I’d hoped to post a critique of Stewart Brand’s “Four Environmental Heresies” today. Brand told a TED conference that population and climate-change demand developed-world squatter cities, nuclear power, genetic engineering, and squirting the atmosphere full of chemicals to screen out and reflect sunshine. (TED is a non-profit whose job is to spread "great ideas." TED stands for "Technology," "Entertainment," and "Design.") My idea was to use my own doubts to illustrate the idea that The Rabbi’s Cat (August 28) is more universal than “Jewish.”
Two or three problems cropped up over the weekend.
* As I wrote, I became less doubtful that Stewart Brand is full of beans;
* I’m still working on it;
* Unfinished, it’s at twelve hundred words, and I promised myself to run less at the mouth.
Besides reading and writing, I picked grapes and juiced them. The amount of time growing my own food takes continues to amaze me. Call it research? Call it an investment in something that will get us through future desparation? Call it doubt.

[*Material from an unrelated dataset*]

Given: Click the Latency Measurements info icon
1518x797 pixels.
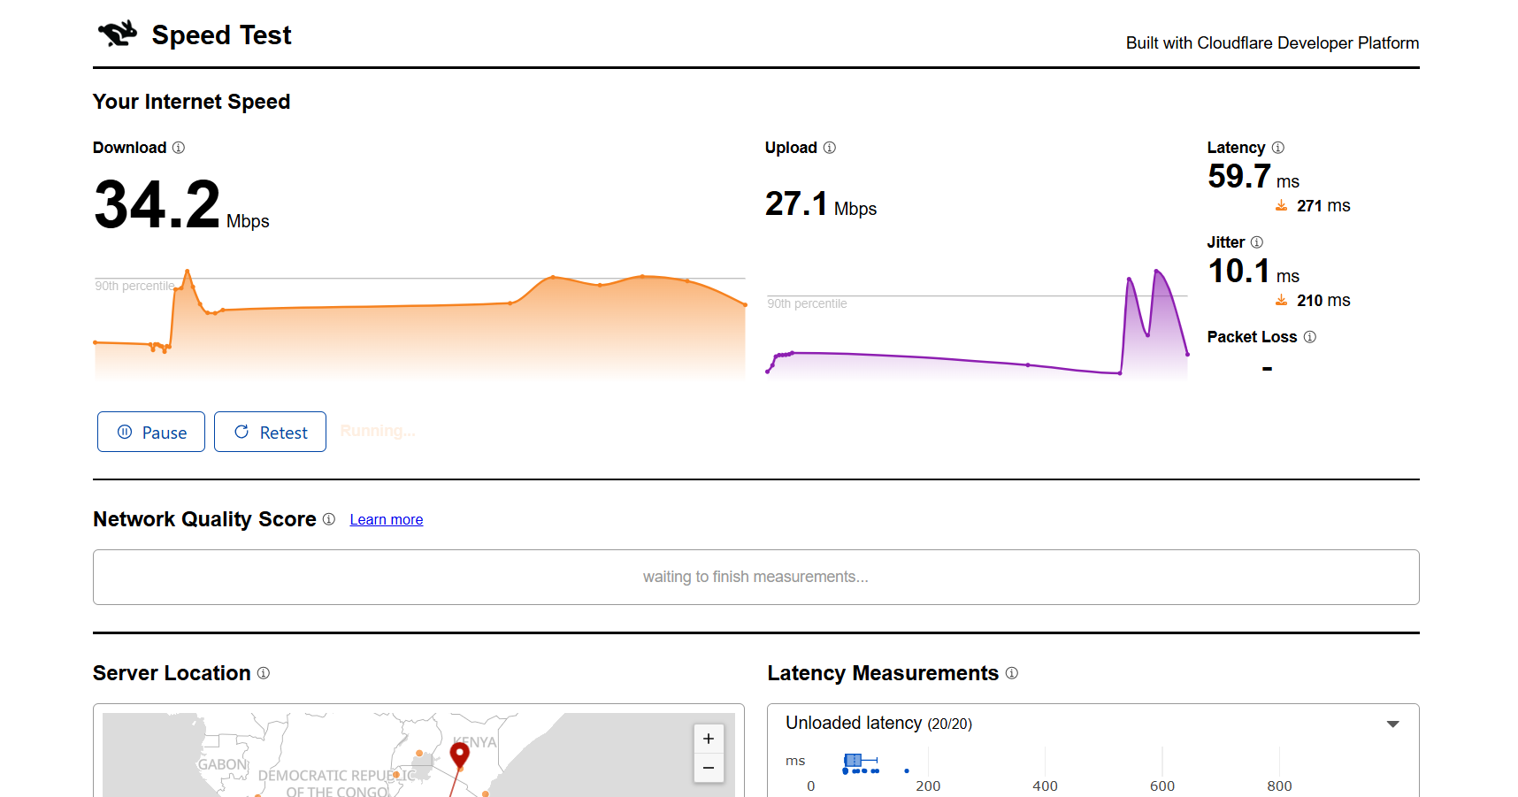Looking at the screenshot, I should pyautogui.click(x=1012, y=673).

Another chore was mulching Rain Garden One. A year ago, not understanding how water moves underground, I dug a swale below an apricot tree I wanted to water. I planted annual rye and clover, and got a mess. In an effort to get the mess off my desk, and spare my nice young neighbors my weed patch, I sheet mulched it.
The cardboard boxes that Jason and Barbara buy their almonds in lie flattened on the sod. On top of that go city wood chips. I’ve threaded the downspout from the roof under the cardboard. It remains to be seen if I will step on the pipe, or find it clogged with dirt, vegetation, and wood chips. Eventually -- maybe October -- I’ll dig a shallow trench and fill that with sand -- sort of an ad hoc cistern. Next year, the entire area gets herbaceous perennials. Who knows what. Eventually-eventually, there will be other swales here and there throughout the yard to hold onto water that currently runs NNE to SSW, and into the alley and storm sewer
"Four Environmental Heresies" tomorrow.
(In the picture, we’re looking NW toward the next-door duplex. The little plant at the base of the apricot is prairie clover. We’re looking over purple coneflower, and I’m steadying the camera on the compost bin. The sheet on the ground nearby covers Babara’s drying onions. Some of the foliage at the left margin is the Haralson apple tree.)